Multiple residents contacted the city and attended the meeting after receiving a notice of the proposed construction by Alliant Energy. All of the feedback centered on the citizens’ concerns over the impact the tower would have on the surrounding area, specifically those who reside near the proposed site and the new housing construction planned in the adjacent Fairmeadows North development.
“The city is trying very hard to get new housing built and developed to attract new families in the immediate area,” Don Perkins said. “If I don’t care for having a huge tower very nearly in my own backyard I’m sure that the people who might move to Newton, build homes and raise their families in the neighborhood would probably feel the same and not move to that particular area.”
Vicki Porter, who lives near the proposed site, had similar concerns about the construction of the 140-foot tower.
“This installation of the tower will affect and have a negative impact on not only the neighborhood, Agnes Patterson Park and the arboretum, the new Fairmeadows addition and people coming into Newton from the east,” Porter said. “It’s the neighborhood but it is also the walkers, the bikers, the parents coming to the ball games, people who are using the parks and the events that are going on at the arboretum, all of those things will be affected.”
Alliant Energy representative Heather Dee was at the meeting to help answer questions and to explain why the tower is being built. She said the company has been using this type of system for many years and while working on upgrading equipment, this tower landed in the company’s timeline.
“We have a network of towers all over our service area and they communicate to each other and they all communicate to our distribution center about the performance of the substation it is located in,” Dee said. “We are going to know about peak demand and low demand and we can make adjustments accordingly. We are going to know if a critter got in there and blew something in the substation and we have an outage, we are going to know about all of that in real time.”
Board member Tom Hollander asked why the new tower couldn’t be built on the site of the existing tower near the communications center since that tower would be torn down when the new tower is constructed. Dee said she didn’t know if that would be possible. She said the land the current tower is located on is leased and the proposed land is owned by Alliant.
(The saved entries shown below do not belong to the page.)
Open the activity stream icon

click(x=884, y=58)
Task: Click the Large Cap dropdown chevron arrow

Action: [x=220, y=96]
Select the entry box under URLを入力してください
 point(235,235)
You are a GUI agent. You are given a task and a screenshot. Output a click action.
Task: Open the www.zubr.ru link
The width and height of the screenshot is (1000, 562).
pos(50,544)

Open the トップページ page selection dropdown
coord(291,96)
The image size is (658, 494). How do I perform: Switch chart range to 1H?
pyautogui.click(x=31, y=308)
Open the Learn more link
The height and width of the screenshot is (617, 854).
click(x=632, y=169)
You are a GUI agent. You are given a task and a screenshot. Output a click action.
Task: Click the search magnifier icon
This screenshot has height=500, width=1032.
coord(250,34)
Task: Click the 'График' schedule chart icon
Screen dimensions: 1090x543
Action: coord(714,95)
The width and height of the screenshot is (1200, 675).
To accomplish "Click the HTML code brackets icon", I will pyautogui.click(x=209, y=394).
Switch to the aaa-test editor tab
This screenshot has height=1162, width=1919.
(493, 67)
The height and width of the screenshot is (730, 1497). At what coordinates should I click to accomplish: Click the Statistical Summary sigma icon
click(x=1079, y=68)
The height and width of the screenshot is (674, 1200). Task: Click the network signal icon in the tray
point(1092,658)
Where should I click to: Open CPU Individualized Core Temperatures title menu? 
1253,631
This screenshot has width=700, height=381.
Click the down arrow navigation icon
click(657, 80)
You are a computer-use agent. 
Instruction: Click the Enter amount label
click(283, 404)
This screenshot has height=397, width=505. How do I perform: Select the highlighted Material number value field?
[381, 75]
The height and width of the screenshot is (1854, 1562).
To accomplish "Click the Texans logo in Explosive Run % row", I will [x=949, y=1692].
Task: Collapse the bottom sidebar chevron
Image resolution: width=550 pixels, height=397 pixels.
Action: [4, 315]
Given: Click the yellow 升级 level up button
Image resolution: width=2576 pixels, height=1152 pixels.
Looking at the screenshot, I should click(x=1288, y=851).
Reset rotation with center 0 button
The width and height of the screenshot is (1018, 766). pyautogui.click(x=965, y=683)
The board’s role in the proposed construction is approving a height variance for the tower. Newton Planning and Zoning Director Erin Chamber explained the ordinance and the criteria the board would need to go through to move forward.
“For the tower ordinance, the height and setback work together. The height exceeds what is allowable at 50 foot,” Chambers said. “The setbacks typically have to have a 100 percent fall zone. This project has a 100 percent fall zone on three of the four sides of the property.”
The board must also agree on a series of questions to determine if the variance is in the city’s best interest.
After hearing from the public and developing additional questions for Alliant, the board tabled the discussion to the next meeting.
“Because of the lack of information we have in some areas and our requests for additional information, I’m not sure it is prudent at this time to go through with this,” Hollander said.
The next scheduled zoning board of adjustment meeting is Jan. 3.